La solution protéique (CopH ou ses mutants) est diluée dans le tampon de travail (50 µM dans 300 µL). La surface est tout d’abord chargée en ions Ni2+, à un débit de 5 µL/min. Lorsque la résonance est stabilisée, la solution protéique (300 µL) est injectée à un

débit de 30 µL/min (soit 10 minutes pour atteindre la résonance maximale pour la concentration en protéine donnée à la fin de la phase d’association dans notre cas). Après la phase de dissociation (environ 300 secondes), la surface est régénérée par l’injection d’EDTA (50 mM) à un débit de 15 µL/min. Pour chaque expérience, un blanc est effectué en parallèle sur une surface sans métal afin de pouvoir ensuite soustraire les éventuelles associations non spécifiques.

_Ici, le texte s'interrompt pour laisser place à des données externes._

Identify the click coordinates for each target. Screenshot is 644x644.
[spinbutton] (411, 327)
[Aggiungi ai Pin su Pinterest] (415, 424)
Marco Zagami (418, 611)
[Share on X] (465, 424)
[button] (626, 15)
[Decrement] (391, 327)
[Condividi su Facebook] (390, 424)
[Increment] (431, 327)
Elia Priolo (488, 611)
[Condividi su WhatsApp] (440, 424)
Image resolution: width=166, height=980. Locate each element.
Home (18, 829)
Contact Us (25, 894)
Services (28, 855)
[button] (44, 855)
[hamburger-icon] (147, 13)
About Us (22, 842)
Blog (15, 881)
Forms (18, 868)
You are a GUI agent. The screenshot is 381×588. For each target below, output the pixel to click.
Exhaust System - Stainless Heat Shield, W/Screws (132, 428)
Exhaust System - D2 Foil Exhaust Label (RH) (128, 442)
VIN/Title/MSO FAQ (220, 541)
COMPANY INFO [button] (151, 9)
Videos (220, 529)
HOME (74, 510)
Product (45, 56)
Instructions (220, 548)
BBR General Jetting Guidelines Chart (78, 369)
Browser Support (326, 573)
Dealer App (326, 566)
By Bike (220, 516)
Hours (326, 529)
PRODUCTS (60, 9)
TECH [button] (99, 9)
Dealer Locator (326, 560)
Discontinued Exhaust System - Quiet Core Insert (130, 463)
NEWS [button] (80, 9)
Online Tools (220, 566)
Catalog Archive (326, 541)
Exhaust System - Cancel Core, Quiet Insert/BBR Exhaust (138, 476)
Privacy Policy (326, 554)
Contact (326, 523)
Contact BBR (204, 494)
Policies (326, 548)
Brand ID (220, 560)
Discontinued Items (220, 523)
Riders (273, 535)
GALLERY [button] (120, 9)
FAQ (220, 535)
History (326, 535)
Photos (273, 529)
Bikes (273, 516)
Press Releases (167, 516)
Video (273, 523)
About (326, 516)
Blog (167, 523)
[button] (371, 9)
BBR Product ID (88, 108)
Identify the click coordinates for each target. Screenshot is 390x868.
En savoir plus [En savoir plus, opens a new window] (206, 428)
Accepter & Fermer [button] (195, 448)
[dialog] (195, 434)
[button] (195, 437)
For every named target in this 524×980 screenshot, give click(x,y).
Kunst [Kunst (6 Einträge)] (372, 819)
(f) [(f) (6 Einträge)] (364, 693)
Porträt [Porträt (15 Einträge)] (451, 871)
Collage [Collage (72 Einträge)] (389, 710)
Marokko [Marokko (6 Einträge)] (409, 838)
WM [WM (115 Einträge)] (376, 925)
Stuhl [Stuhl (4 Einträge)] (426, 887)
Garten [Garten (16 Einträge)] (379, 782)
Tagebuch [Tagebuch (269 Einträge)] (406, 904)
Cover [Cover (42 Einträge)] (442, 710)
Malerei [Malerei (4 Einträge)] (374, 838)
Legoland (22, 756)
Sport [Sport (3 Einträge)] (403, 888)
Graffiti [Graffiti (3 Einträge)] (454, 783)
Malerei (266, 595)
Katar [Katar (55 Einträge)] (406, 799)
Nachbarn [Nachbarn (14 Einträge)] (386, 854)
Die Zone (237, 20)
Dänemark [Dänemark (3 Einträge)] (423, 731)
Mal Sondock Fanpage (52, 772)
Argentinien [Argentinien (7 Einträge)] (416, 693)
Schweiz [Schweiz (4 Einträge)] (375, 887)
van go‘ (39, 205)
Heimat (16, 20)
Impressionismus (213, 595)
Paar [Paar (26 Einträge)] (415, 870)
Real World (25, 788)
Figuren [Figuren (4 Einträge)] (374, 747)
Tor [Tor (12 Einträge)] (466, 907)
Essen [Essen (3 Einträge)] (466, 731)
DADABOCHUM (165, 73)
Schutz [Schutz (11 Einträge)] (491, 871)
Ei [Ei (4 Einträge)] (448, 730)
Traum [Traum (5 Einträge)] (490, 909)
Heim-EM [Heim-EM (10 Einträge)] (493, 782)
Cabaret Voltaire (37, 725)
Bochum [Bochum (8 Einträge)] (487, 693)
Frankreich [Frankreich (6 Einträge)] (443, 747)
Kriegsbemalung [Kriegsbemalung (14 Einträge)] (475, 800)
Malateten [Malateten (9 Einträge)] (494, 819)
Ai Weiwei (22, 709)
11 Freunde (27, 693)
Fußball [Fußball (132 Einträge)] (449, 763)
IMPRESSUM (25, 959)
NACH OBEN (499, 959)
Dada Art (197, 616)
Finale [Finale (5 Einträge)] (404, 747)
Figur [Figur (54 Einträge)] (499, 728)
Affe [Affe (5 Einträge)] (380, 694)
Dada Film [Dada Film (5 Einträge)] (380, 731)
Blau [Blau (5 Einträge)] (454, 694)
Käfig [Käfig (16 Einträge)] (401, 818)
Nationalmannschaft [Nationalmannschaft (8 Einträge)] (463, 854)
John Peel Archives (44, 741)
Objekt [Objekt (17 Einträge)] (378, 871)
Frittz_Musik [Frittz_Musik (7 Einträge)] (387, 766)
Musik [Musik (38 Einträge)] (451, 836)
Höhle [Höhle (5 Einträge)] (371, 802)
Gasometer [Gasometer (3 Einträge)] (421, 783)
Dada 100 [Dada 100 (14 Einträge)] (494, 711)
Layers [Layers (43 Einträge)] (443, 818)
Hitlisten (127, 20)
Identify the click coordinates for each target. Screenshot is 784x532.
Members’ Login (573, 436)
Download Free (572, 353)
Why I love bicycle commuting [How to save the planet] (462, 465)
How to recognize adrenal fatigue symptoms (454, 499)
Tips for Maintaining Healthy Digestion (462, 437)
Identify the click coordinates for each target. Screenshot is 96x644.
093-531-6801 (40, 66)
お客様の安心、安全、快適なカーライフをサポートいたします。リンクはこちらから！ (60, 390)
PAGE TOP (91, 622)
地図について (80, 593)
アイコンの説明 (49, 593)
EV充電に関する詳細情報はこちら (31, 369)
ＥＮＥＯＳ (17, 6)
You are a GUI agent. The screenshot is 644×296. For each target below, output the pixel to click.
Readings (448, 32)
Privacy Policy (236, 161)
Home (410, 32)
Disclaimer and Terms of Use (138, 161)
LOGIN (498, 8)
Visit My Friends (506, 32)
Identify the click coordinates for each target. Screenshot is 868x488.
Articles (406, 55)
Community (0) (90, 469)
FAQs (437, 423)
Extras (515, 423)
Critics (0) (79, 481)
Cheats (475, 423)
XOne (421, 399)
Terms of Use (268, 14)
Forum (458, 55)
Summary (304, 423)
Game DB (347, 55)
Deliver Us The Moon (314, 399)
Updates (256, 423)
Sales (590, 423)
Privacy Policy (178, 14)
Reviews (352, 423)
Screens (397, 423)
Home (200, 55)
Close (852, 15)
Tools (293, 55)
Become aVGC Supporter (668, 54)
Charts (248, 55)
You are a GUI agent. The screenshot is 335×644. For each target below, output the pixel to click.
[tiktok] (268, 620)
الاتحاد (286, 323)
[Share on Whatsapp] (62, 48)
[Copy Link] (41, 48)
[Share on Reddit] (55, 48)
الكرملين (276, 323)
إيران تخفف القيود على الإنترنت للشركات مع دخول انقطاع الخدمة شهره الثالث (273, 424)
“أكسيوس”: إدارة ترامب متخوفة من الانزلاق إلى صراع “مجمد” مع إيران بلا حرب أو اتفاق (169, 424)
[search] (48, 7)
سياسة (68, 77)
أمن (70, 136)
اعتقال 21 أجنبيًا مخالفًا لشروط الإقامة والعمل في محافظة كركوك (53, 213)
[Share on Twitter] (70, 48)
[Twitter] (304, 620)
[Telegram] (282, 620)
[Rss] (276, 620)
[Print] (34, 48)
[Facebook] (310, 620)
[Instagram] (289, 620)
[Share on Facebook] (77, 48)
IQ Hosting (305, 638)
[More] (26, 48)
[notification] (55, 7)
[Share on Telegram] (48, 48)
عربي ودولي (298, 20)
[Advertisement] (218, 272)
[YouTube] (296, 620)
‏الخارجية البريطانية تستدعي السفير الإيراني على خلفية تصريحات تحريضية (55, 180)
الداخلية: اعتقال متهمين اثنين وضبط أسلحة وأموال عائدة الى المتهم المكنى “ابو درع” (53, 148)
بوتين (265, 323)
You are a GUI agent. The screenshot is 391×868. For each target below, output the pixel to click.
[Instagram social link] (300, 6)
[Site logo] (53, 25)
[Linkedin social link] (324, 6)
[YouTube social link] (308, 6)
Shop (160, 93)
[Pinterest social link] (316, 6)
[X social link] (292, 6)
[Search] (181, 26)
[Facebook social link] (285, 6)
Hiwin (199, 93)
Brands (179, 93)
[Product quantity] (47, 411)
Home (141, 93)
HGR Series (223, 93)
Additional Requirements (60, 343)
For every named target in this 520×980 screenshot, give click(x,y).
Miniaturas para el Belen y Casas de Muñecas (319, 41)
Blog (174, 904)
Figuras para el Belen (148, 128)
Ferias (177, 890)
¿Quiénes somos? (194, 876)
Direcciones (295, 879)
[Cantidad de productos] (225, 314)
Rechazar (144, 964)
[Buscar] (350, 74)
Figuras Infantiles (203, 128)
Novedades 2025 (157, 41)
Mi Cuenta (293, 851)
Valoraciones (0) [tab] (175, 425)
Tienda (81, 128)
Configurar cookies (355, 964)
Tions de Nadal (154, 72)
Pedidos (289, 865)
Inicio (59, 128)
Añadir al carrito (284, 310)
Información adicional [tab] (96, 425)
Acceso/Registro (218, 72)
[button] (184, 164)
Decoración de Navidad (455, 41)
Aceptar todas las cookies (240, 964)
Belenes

Concernant CopH, plusieurs solutions à différentes concentrations (50, 75, 100, 150, 200, 250, 400 µM) ont été analysées sur la surface Ni-NTA afin de pouvoir estimer la constante apparente de dissociation Kd.

Le même type d’expériences a été effectué avec les mutants (25, 50, 75, 100, 150, 200, 400, 800 µM).

L’étude de l’influence du pH sur l’association et la dissociation de CopH et du double mutant His24-26Ala sur la surface Ni-NTA a été effectuée en injectant des tampons à différents pH au cours de la phase de dissociation : Hepes pH = 7,5 – 7,0, Pipes pH = 6,8 – 6,1 et MES pH = 6,0 – 5,5.

A.5 Chromatographie d’affinité

Les affinités relatives des protéines CopH, His26Ala, His24Ala et His24-26Ala ont été comparées par chromatographie d’affinité sur colonne HiTrapTM Chelating HP (1mL) (GE Healthcare) chargée en cuivre.

La colonne est lavée en eau, chargée en cuivre (0,5 mL de CuCl2 100 mM) et repassée en eau avant d’être équilibrée en tampon 1 (Hepes 0,02 M pH = 7.5, NaCl 0,3 M) avec un débit de 0,5 mL/min. 500 µg de protéine dans 500 µL sont injectés sur la colonne. Cette dernière est lavée avec 3 mL de tampon 1 avant d’éluer la protéine par un gradient linéaire d’imidazole, de 0 à 100 mM, sur 10 mL.